* Begin *

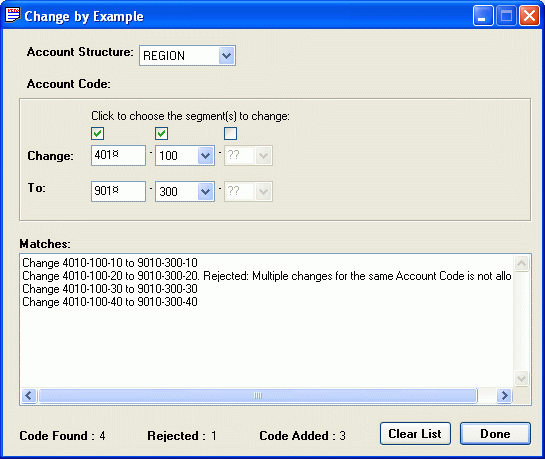Click the horizontal scrollbar right arrow

[504, 395]
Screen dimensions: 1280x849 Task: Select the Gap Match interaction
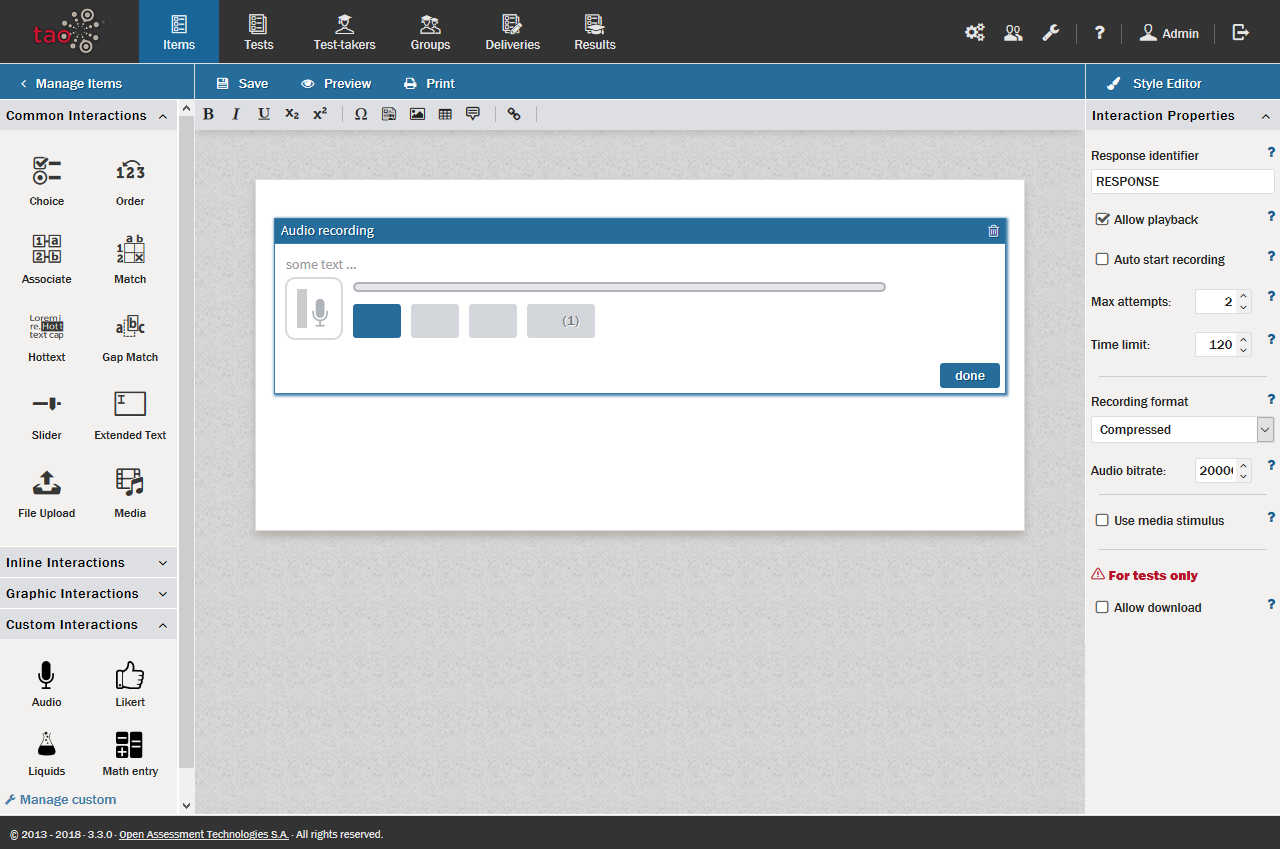pyautogui.click(x=130, y=327)
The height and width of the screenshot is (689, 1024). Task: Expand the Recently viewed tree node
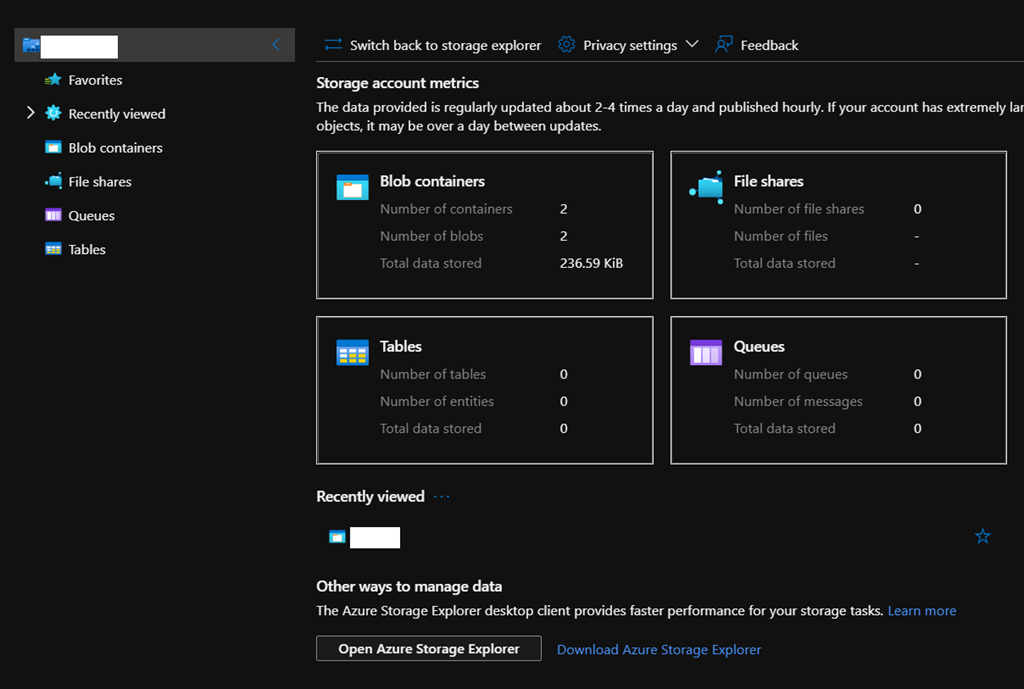click(30, 113)
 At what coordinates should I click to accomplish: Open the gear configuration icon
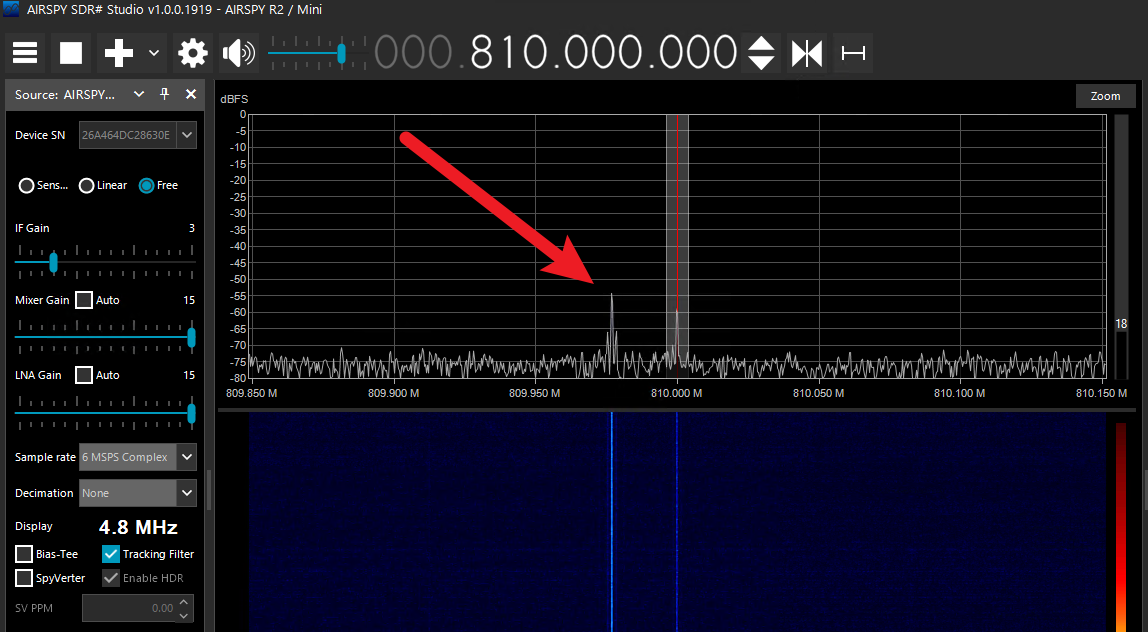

* End *

WHAT TO PRODUCE: Extract each line of the records above that contains the string "Task", matching case exactly.

RESPONSE:
Screen dimensions: 1280x849 Task: Select the Gap Match interaction
The height and width of the screenshot is (689, 1024). Task: Expand the Recently viewed tree node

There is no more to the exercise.